Doctors who failed surgeons exams to rewrite it in multiple-choice format
Zach Koto, president of the council of surgeons at the Colleges of Medicine of SA (CMSA), announced at a media briefing held in Joburg on Tuesday that the multiple-choice format will be used, starting from next year.
A row erupted last week after it emerged that all candidates from Wits University, University of Cape Town, University of Pretoria, Walter Sisulu University and University of the Free State had failed the exam.
Some university officials questioned why only candidates from the University of KwaZulu-Natal (UKZN), Sefako Makgatho Health Sciences University and Stellenbosch University managed to pass.
Koto said the multiple choice was a principle implemented nationally and internationally.
“Majority of international colleges now use multiple-choice questions. It’s a single best answer question. It is a better type of assessment to answer questions. It is also an advantage for the narrative skills of individuals,” Koto said.
However, CSMA president Flavia Senkubuge, said the probe into the low pass rate was continuing.
She said the probe would focus on both sets of those who failed and those who passed the examination.
“The institutions that managed to pass the examination must be approached to adopt their training mechanism. We need to ask questions: the universities that have passed what is it that they are doing and those that have not passed what are the challenges?”

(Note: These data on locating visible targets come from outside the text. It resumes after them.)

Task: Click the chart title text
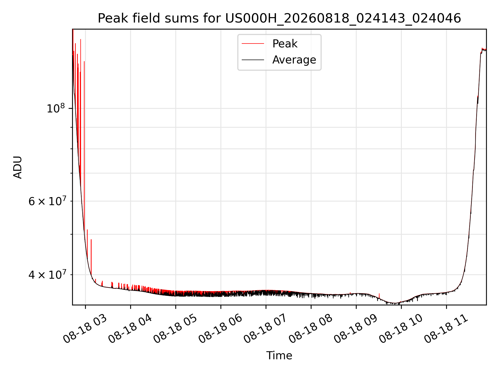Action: coord(279,18)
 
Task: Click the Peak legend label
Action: coord(285,44)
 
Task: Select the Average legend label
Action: coord(294,60)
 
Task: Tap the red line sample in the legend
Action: coord(253,44)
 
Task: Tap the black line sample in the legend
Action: coord(253,60)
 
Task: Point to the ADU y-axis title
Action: coord(18,167)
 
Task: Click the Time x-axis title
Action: coord(279,356)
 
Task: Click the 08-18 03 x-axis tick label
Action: coord(85,329)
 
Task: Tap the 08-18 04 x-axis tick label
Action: coord(130,329)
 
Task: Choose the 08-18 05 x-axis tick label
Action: coord(175,329)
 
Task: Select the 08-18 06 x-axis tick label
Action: coord(220,329)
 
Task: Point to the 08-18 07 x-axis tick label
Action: coord(266,329)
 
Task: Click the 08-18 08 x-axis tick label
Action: coord(311,329)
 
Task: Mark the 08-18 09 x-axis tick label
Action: coord(356,329)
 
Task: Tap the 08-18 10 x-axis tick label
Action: coord(401,329)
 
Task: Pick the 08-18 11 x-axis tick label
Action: coord(446,329)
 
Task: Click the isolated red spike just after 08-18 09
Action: coord(379,296)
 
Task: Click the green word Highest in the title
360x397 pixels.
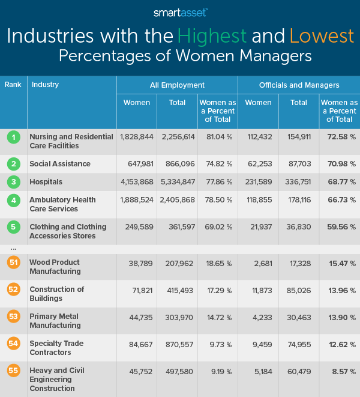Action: coord(221,36)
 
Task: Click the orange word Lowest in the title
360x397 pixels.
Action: coord(321,36)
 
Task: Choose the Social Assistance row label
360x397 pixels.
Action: coord(60,163)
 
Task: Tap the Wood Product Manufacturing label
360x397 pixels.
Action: coord(55,267)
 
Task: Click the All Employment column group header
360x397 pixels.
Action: coord(177,85)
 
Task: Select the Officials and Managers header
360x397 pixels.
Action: coord(298,85)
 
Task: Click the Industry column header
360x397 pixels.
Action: coord(45,85)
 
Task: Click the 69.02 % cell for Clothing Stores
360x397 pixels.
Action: coord(217,227)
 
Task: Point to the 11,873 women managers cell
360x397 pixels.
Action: coord(259,289)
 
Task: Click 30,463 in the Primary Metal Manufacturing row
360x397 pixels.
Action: coord(299,317)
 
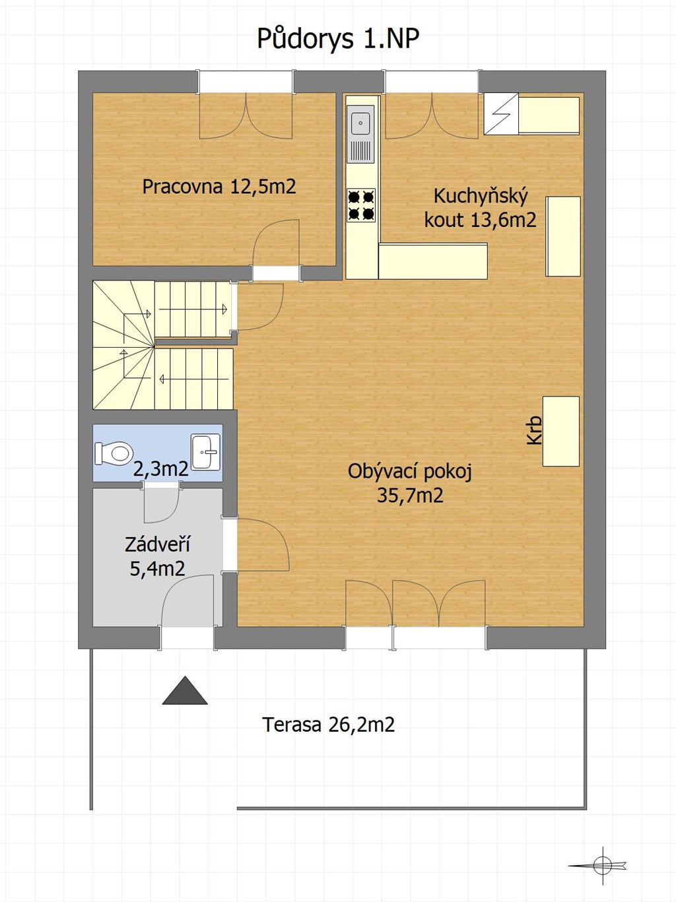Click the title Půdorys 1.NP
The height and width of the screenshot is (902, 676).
tap(338, 40)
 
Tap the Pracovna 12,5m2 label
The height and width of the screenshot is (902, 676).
tap(219, 187)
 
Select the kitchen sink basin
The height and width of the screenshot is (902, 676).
tap(360, 121)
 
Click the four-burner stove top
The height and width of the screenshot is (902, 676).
tap(361, 205)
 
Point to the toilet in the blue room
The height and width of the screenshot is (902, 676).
tap(114, 454)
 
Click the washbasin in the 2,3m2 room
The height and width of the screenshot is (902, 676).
tap(205, 451)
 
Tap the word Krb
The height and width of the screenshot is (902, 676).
tap(534, 430)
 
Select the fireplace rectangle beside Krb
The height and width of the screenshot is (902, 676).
tap(561, 431)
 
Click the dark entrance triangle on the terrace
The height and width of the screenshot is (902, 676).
tap(185, 690)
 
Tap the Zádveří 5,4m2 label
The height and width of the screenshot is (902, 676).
tap(157, 557)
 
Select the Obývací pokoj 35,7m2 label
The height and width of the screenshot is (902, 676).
tap(410, 483)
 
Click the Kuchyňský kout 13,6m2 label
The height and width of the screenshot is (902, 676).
tap(481, 208)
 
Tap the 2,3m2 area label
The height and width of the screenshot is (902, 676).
tap(161, 469)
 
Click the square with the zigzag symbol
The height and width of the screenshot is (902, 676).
tap(501, 114)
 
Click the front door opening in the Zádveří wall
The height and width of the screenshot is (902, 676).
tap(187, 637)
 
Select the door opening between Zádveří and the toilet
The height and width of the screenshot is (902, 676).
tap(161, 485)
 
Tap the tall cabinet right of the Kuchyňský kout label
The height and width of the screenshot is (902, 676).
tap(563, 236)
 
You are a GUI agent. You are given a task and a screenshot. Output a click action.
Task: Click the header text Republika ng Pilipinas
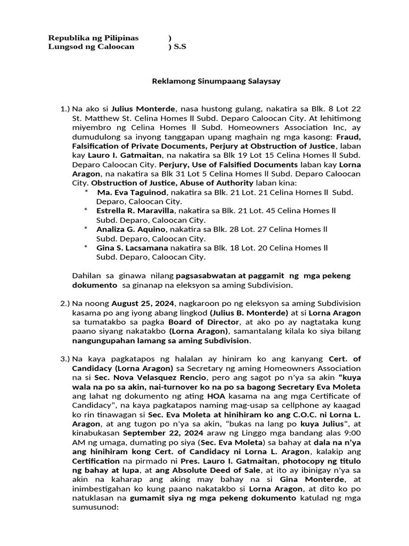[93, 38]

She said the training institutions were not equal and, therefore, not all institutions were going to get a 100% pass rate. She added that 44% was not a pass rate, but a qualification rate.

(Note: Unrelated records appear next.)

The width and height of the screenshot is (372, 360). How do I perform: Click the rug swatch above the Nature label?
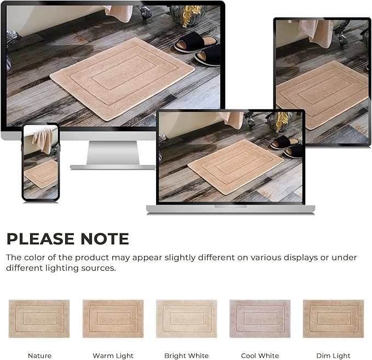click(x=39, y=318)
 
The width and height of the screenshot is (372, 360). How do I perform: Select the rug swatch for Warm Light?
click(x=113, y=318)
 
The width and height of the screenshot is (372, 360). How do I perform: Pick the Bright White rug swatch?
click(x=186, y=318)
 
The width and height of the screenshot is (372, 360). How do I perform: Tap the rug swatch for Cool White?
click(x=260, y=318)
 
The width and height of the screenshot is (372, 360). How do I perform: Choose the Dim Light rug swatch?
click(x=333, y=318)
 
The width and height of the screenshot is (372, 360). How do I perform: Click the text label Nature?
click(x=39, y=356)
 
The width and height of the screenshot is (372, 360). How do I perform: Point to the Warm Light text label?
click(x=113, y=356)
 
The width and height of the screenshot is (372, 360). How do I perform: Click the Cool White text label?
click(x=260, y=356)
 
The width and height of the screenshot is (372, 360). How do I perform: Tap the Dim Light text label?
click(x=333, y=356)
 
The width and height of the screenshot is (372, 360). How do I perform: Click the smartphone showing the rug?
click(x=41, y=162)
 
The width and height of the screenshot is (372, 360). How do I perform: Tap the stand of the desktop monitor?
click(x=113, y=154)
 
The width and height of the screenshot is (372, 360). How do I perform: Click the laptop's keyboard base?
click(x=230, y=209)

“The pass rate will be determined at the end of this month after part two of the examination. The final exam has two parts. Part one (written component) which was written on July 25 and 26.

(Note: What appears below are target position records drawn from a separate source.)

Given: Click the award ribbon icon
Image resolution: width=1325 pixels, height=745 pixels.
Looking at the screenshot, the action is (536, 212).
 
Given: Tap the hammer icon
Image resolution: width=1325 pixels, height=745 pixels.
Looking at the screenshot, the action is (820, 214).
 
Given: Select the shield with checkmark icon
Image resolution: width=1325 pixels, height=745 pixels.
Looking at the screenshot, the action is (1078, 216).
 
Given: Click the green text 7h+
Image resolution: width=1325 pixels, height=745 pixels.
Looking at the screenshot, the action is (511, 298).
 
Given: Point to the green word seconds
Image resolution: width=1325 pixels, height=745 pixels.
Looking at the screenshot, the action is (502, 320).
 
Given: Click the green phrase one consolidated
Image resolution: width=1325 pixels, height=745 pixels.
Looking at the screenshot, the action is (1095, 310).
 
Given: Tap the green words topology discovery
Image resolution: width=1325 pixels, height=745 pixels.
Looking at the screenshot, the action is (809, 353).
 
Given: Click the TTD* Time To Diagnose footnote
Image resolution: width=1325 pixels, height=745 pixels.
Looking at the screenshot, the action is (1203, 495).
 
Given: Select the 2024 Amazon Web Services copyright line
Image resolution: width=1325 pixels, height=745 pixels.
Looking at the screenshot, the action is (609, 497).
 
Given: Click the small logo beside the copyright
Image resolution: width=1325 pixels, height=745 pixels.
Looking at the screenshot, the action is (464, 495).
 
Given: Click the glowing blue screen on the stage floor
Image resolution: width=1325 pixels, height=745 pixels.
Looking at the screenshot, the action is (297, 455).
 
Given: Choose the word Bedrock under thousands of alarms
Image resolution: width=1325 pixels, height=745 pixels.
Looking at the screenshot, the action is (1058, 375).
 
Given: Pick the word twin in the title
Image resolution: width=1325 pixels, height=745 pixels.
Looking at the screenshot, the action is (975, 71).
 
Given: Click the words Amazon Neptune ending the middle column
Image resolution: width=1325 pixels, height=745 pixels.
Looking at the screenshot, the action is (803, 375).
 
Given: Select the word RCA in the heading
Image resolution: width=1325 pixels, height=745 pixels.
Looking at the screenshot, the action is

“Part two (clinical component) will be written next week. Only candidates who achieved a sub-minimum of 45% in one paper with a minimum of 50% in the other paper will be invited to part two of the exam and those that are not satisfied with the results will be allowed to appeal after the part two of the exam,” Senkubuge said.
Koto also said the decline in the pass rate started last year and investigations were done, however, there were no major changes on the examination.
“At the council, questions were raised about the kind of training the students were getting and workload issues and we also looked if the exams were fair or unfair and other issues related to the marking process. On our findings there was no major changes, however, we are continuing with high level investigation,” Koto said.
The Health Professions Council of South Africa said it was getting involved in the investigations to ensure that relevant aspects were dealt with.
The investigation is expected to be completed later this year.